Introduit dans la loi « HPST » au cours de son examen au Parlement, le dispositif de fongibilité asymétrique préconisée par la mission « Bur » vise à sanctuariser les crédits du médico-social. Une mesure visant à répondre aux inquiétudes des associations gestionnaires du secteur médico-social. Ces dernières craignaient que l’inclusion du secteur médico-social financé par l’assurance maladie dans le champ de compétences de l’agence régionale de santé entraîne des transferts d’enveloppe du médico-social vers le sanitaire ou encore des transformations de lits d’hôpitaux en places en établissements médico-sociaux sans transfert d’enveloppe.
Sur le premier point, le législateur a prévu que les moyens financiers dont l’attribution relève des agences régionales de santé, et qui correspondent à l’objectif global de dépenses d’assurance maladie des établissements et services médico-sociaux gérés par la caisse nationale de solidarité pour l’autonomie ainsi qu’à l’objectif de dépense spécifique médico-social, hors champ CNSA (structures d’addictologie et lits halte soins santé), ne peuvent être affectés au financement d’établissements, services ou prestations autres que ceux qui sont inclus dans ces objectifs de dépenses.
Sur le second point, l’objectif est d’éviter que les transformations de lits d’hôpitaux en places en établissements médico-sociaux se fassent sans transfert d’enveloppe.
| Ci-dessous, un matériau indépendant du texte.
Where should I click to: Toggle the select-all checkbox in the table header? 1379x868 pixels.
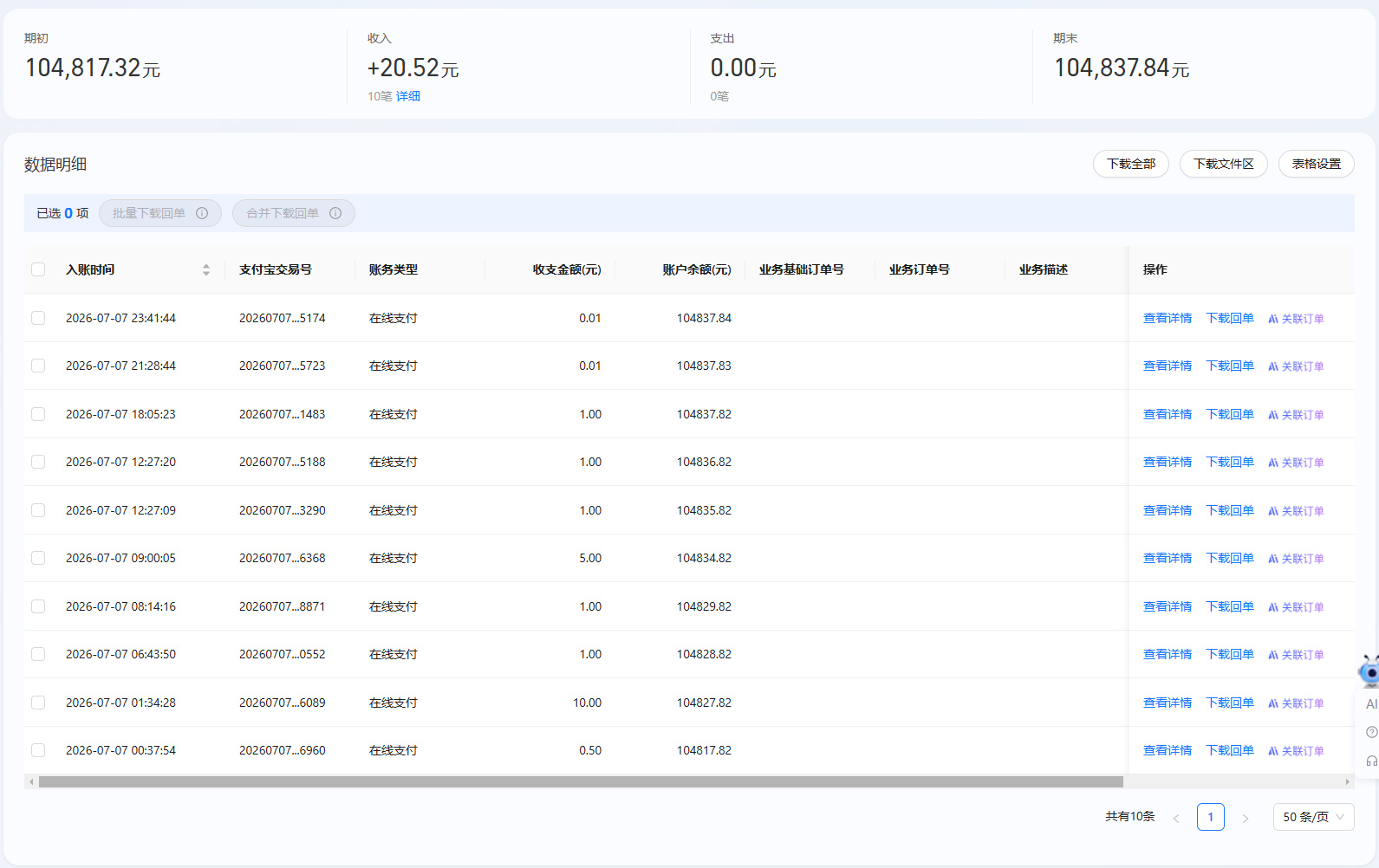(38, 269)
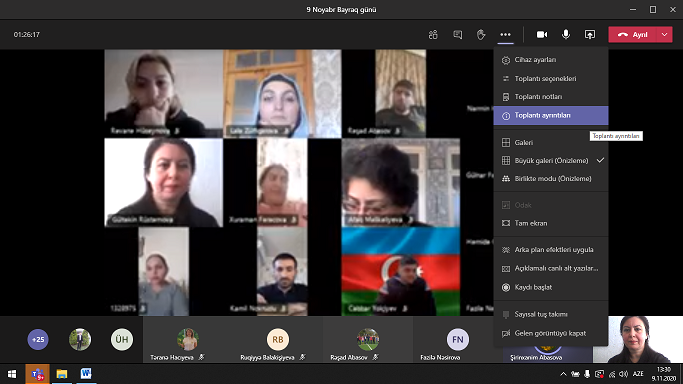Open the share content tray icon
The width and height of the screenshot is (683, 384).
click(590, 34)
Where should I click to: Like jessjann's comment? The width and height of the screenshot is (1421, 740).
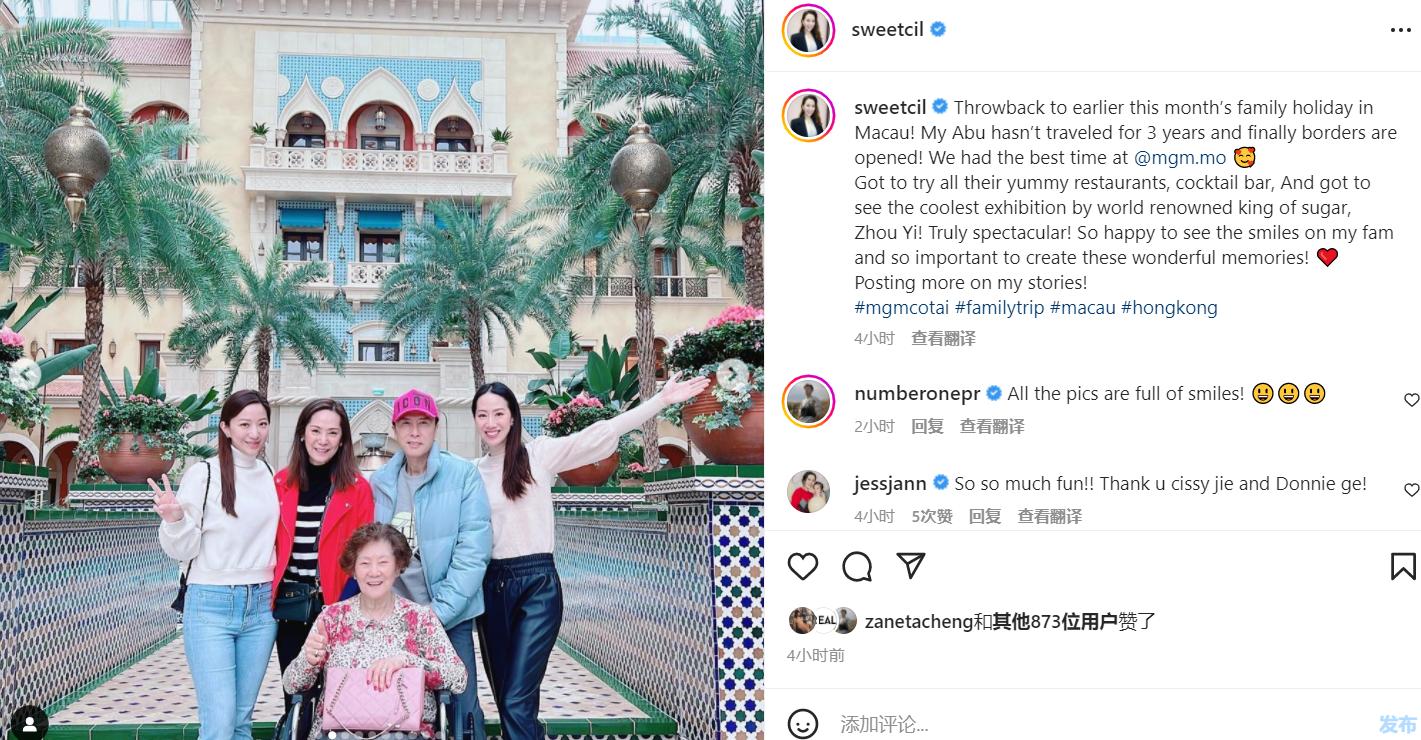tap(1411, 490)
Aussi, en cas de conversion d’activités entraînant une diminution des dépenses financées par l’assurance maladie, et dont le financement s’impute sur un des objectifs de dépenses sanitaires (1), en activités dont le financement s’impute sur l’un des objectifs de dépenses médico-sociales, les dotations régionales limitatives des établissements et services médico-sociaux sont abondées des crédits correspondant aux activités qui sont converties.
Etant précisé que le financement de l’activité de l’établissement ou du service médico-social qui résulte de cette conversion est établi en tenant compte du financement alloué aux établissements et services médico-sociaux qui fournissent des prestations comparables.
ce dispositif de fongibilité asymétrique s’applique également aux crédits dédiés à la prévention. Les moyens financiers, quelle qu’en soit l’origine, attribués à l’agence régionale de santé pour le financement des actions tendant à la promotion de la santé, à l’éducation à la santé, à la prévention des maladies, des handicaps et de la perte d’autonomie ne peuvent être affectés au financement d’activités de soins ou de prises en charge et d’accompagnements médico-sociaux (C. santé publ., art. L. 1434-6, al. 1).
[Code de la santé publique, article L. 1434-13]
(1)
Hors objectif prévisionnel des dépenses de soins de ville.